(Re)Learning Machine Learning – Linear Regression

I am writing this as I relearn the basics of machine learning to record my thoughts and hopefully help someone (probably me) in the future. I find that I learn best when I implement the algorithms myself, even if I have to make less-efficient versions of built-in functions that many tutorials gloss over.

If you’d like to skip ahead, the full code is at the very bottom.

Environment and Requirements

I am using Python 3 with sklearn and numpy in a jupyter notebook.

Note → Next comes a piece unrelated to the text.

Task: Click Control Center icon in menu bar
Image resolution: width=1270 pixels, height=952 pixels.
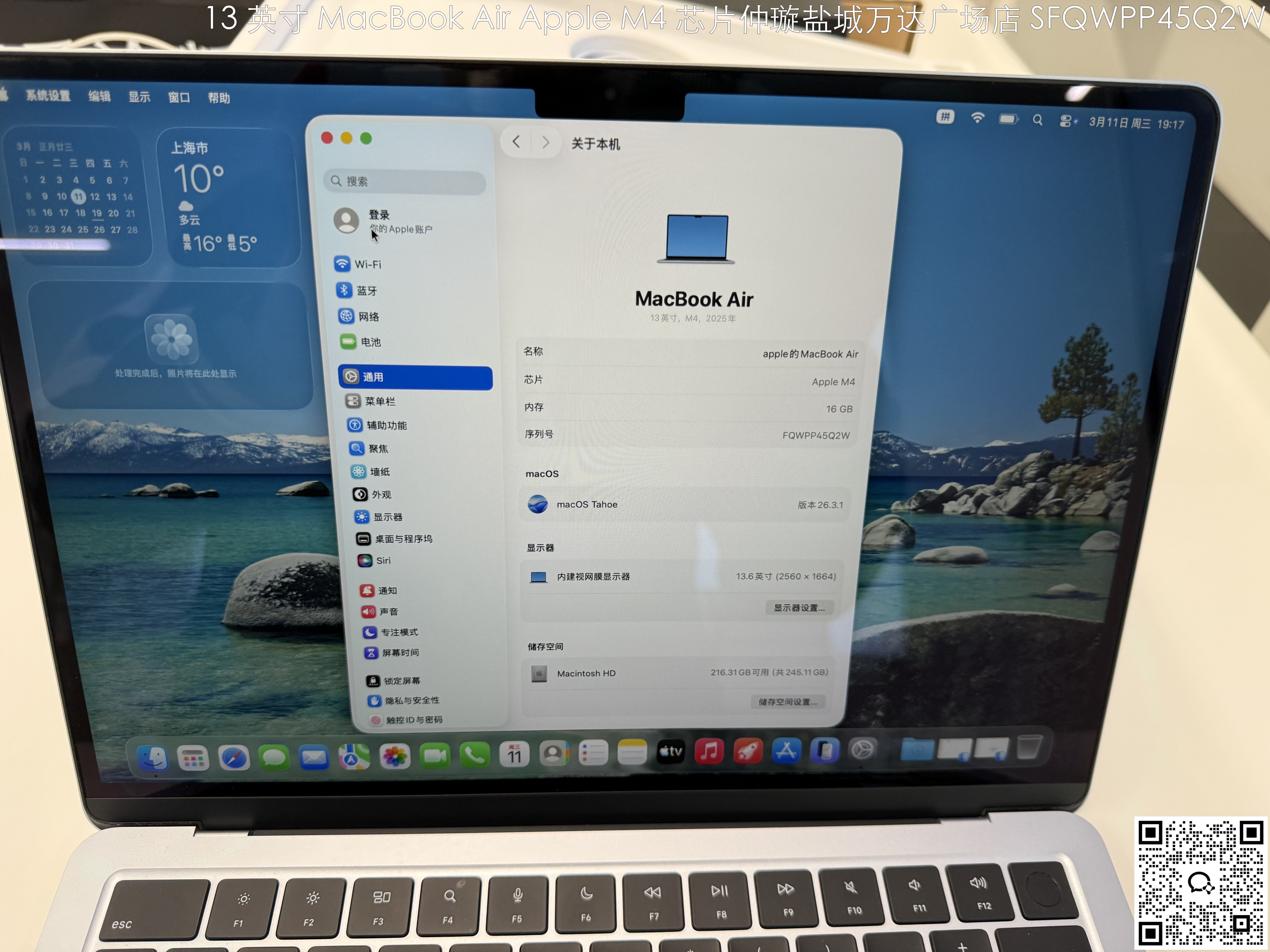Action: (x=1066, y=121)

For this post you’ll have to at least kind of remember calculus. Not a lot, but remind yourself what a derivative is. You should also remember how matrix math works.

Goal

What we are trying to do is predict the price of a house based on a bunch of information about the house (such as number of rooms, property tax rate, age, etc.) using linear regression. We want to use the equation for a line (the linear) to predict a real-value for the house (hence regression, as opposed to classification).

Start

You may remember that the equation for a line is:

y = m \cdot x +b

In our case, we will use w, or “weights”, instead of m. The weights can be a single value in the one-dimensional case (like below) or a vector in the multidimensional case. It can be thought of as the slope of the line we want to make. The other term is b, or “bias”, and is the offset of the line. It is where the line crosses the y-axis at x = 0. We will rewrite our equation using y-hat (the prediction we make) instead of y (the actual data we start with) and w instead of m.

\hat{y} = w \cdot x + b

In general, we are given some data that has the input (x) and output (y) and we try to make the line fit the best we can by adjusting w and b so that w*x + b is as close to y as possible. Since we have a lot of data points, we won’t be able to fit them all perfectly (which is okay and actually probably for the best!), but we’ll be able to get close. Hopefully.

A hypothetical set of input data and the predictive line that goes with it.

In the above graph we were given the blue dots and want to make the red line. In this case the best fit line is w = 1 and b = 5, meaning the slope is 1-for-1 x-to-y and we move everything up by 5.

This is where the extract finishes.